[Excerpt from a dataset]
===
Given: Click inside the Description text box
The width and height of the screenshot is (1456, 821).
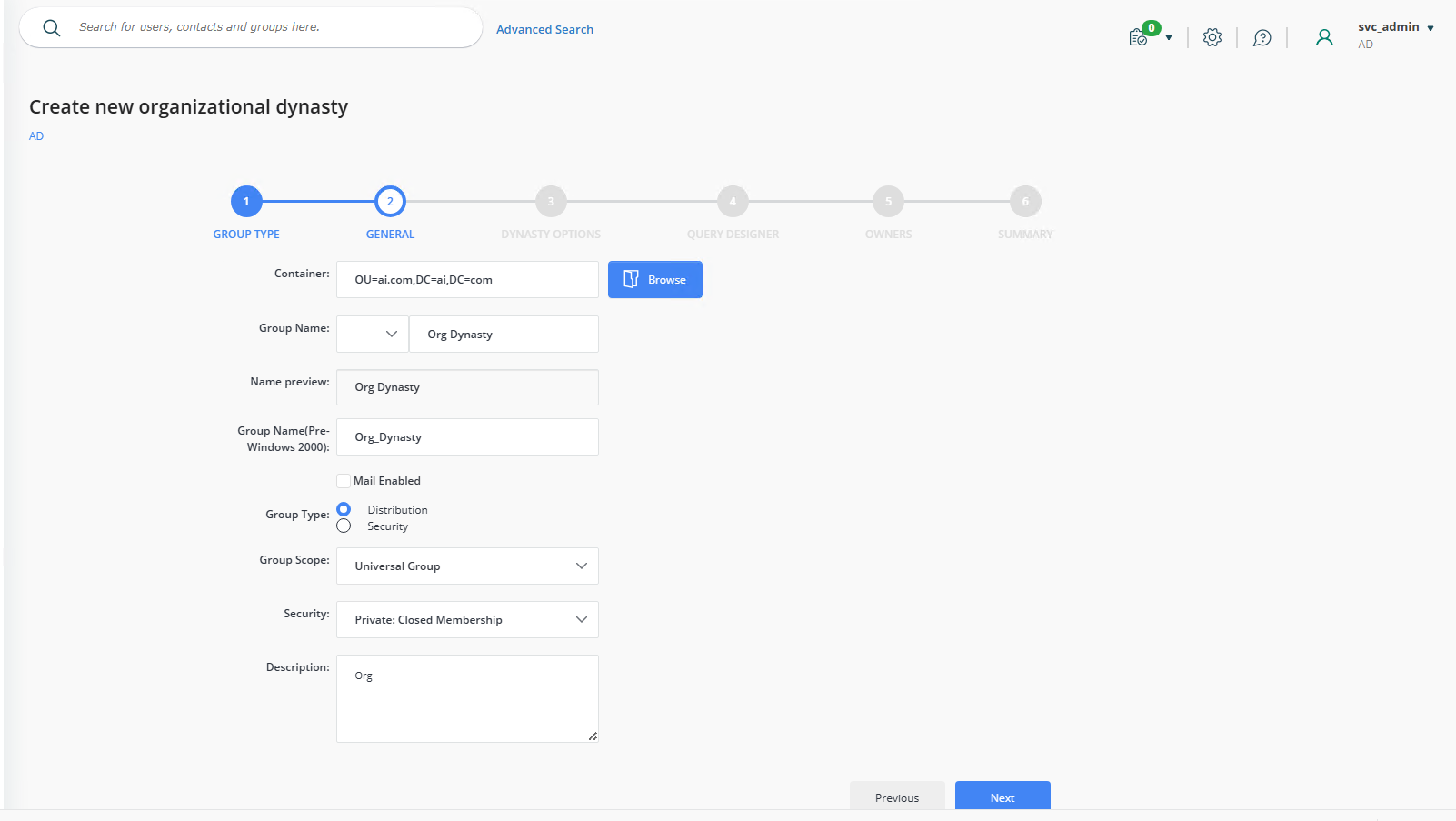Looking at the screenshot, I should coord(466,696).
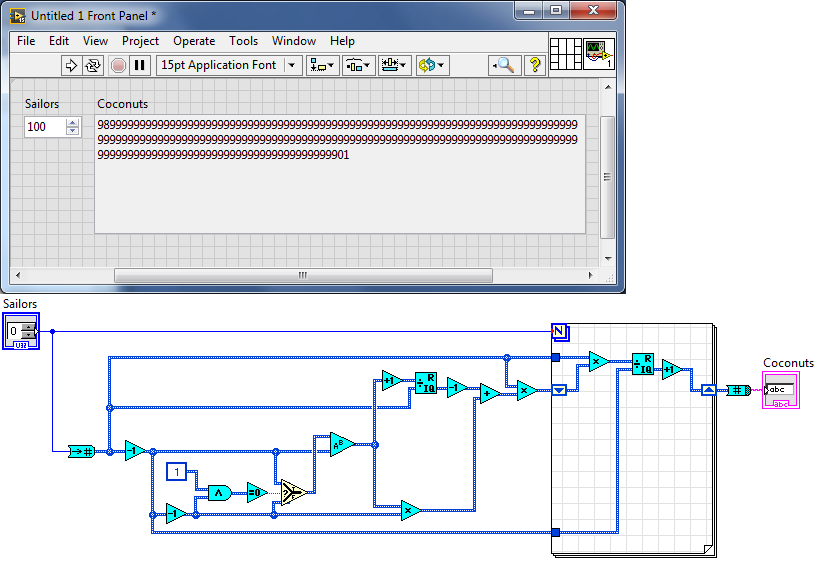The width and height of the screenshot is (828, 581).
Task: Open the Align Objects dropdown
Action: pyautogui.click(x=323, y=65)
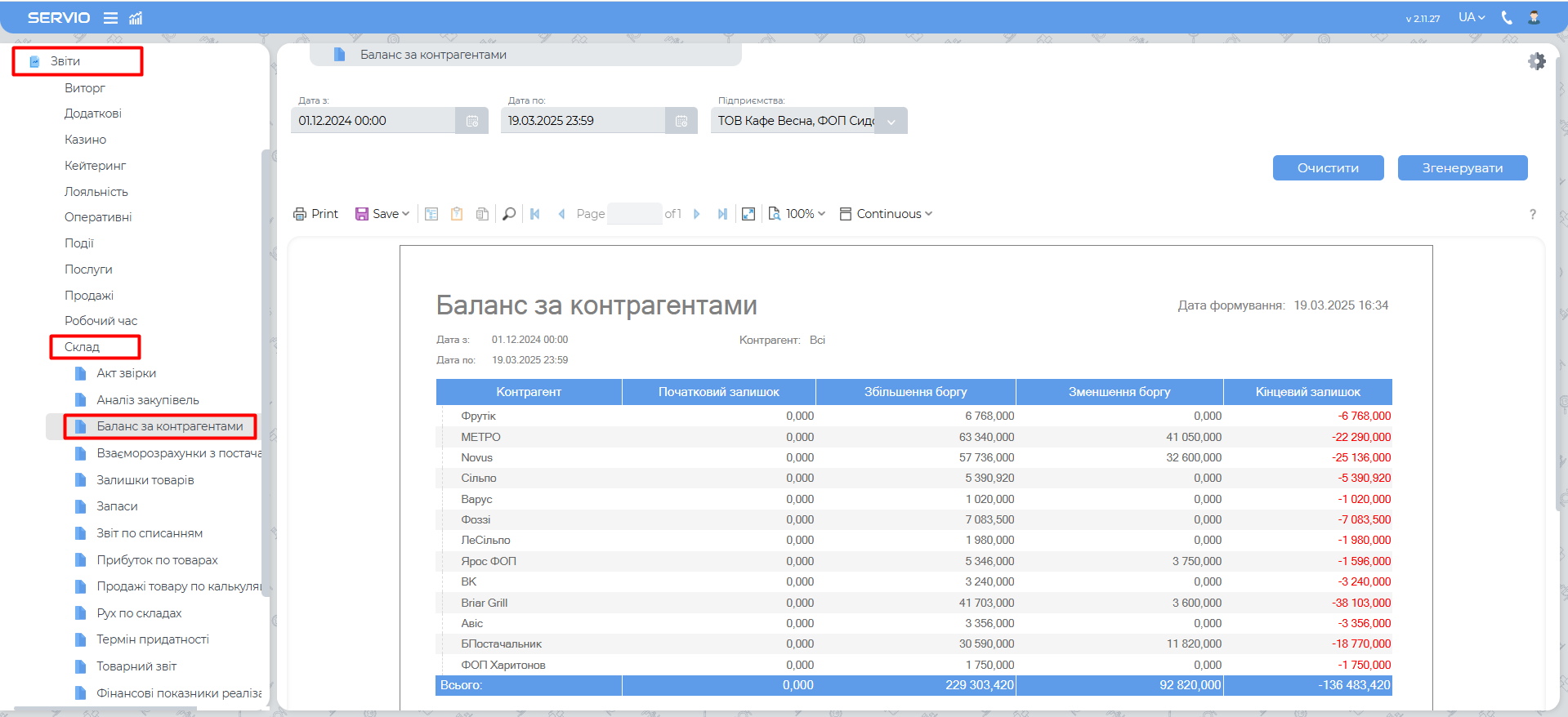Open the hamburger menu next to SERVIO
The height and width of the screenshot is (717, 1568).
(110, 18)
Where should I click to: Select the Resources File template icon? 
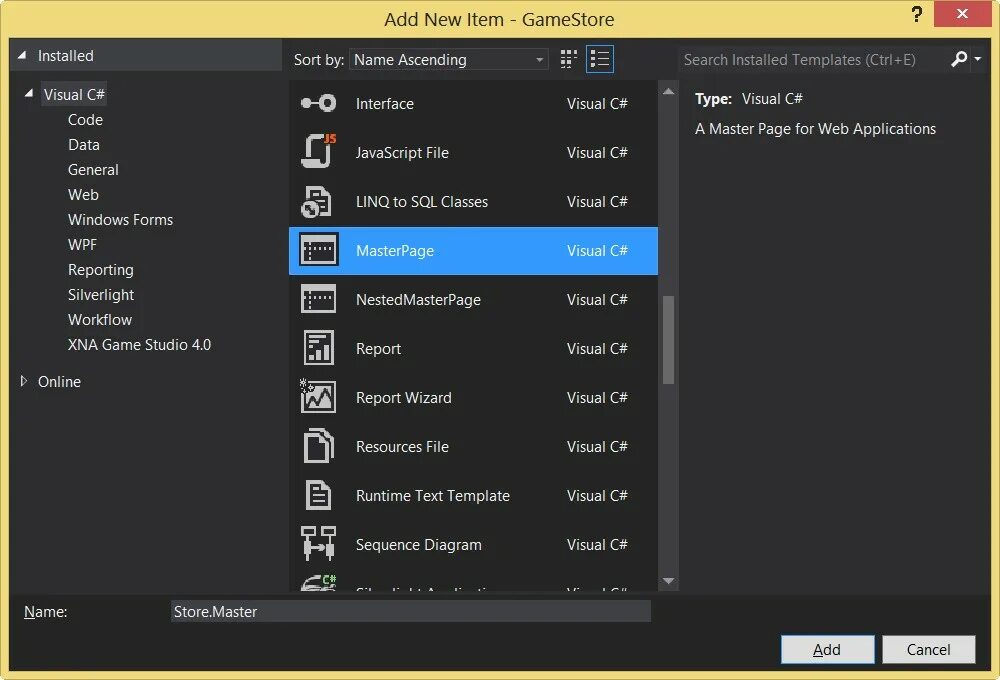point(318,446)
===
Copy out the data above word for word, leaving out the pictures.

(SOLUTION BELOW):
Given: Click inside the Description text box
The width and height of the screenshot is (1456, 821).
Looking at the screenshot, I should coord(466,696).
The width and height of the screenshot is (828, 581).
Task: Open the Align Objects dropdown
Action: pyautogui.click(x=323, y=65)
Open the hamburger menu next to SERVIO
The height and width of the screenshot is (717, 1568).
(110, 18)
Where should I click to: Select the Resources File template icon? 
point(318,446)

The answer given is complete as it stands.